WHAT YOU SHOULD DO - Gather from the listing below each line that includes the word "Quote", and copy it.

- - -

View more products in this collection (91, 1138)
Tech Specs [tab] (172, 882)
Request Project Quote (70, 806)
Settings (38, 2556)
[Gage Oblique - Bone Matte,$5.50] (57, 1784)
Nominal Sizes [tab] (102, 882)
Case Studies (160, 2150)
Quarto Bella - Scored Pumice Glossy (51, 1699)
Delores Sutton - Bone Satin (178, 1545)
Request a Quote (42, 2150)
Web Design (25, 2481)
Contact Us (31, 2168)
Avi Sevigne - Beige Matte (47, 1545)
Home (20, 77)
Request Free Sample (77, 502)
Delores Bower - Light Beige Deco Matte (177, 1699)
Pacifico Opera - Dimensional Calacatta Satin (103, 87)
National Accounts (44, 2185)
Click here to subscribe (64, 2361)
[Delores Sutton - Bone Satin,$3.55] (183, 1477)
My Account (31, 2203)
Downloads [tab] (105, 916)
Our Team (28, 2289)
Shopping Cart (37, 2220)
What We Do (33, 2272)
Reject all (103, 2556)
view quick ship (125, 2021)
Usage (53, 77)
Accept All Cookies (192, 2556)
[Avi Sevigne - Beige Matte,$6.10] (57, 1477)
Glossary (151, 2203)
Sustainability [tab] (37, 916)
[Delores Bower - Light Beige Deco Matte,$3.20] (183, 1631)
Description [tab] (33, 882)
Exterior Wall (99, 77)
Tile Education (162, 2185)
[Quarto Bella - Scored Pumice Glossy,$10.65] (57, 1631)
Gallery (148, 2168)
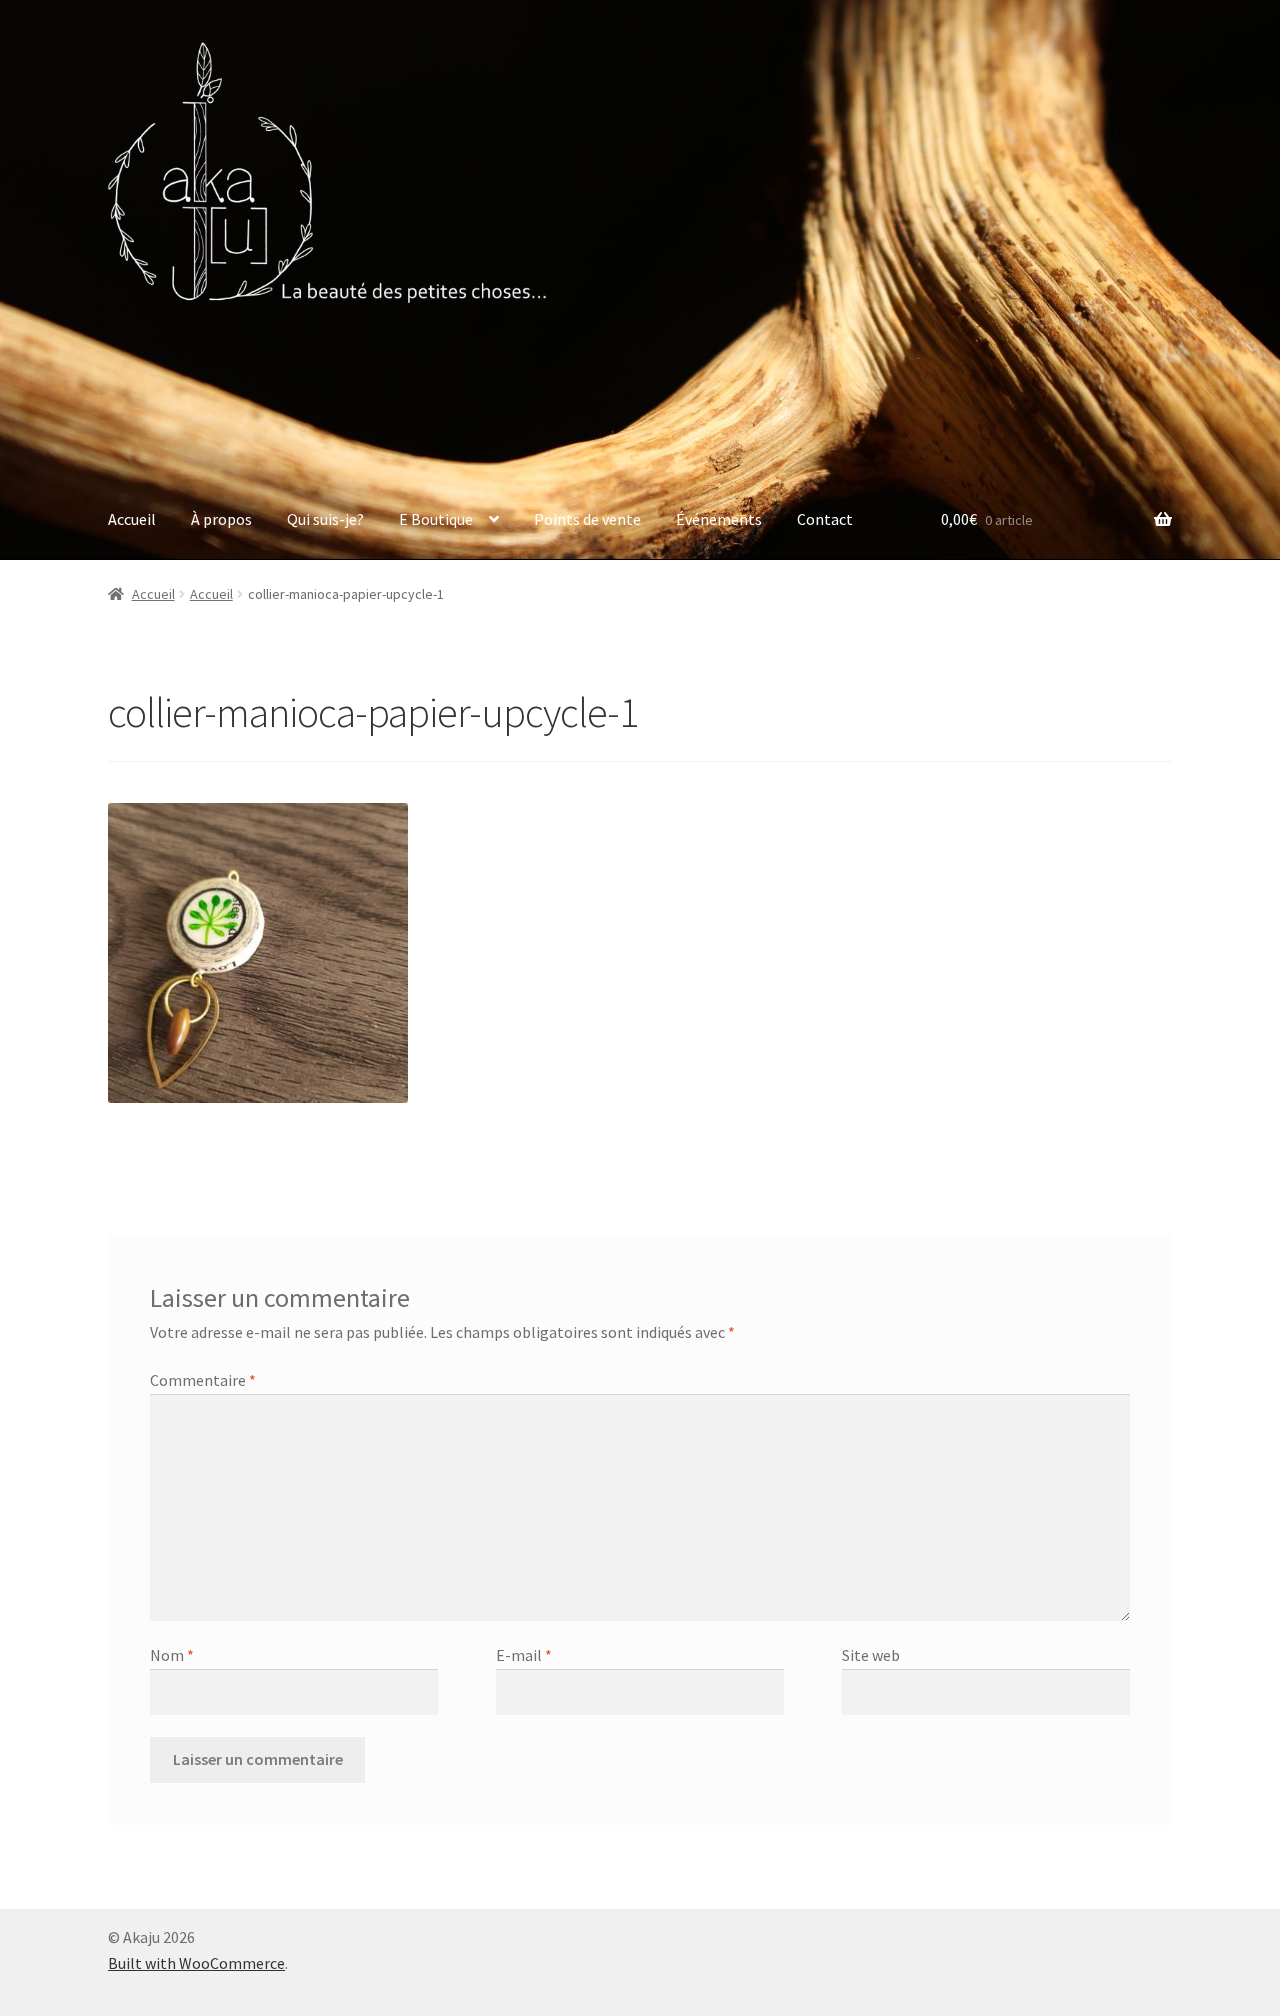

- - -

REPLY TO THE EXERCISE -
Request Project Quote (70, 806)
Request a Quote (42, 2150)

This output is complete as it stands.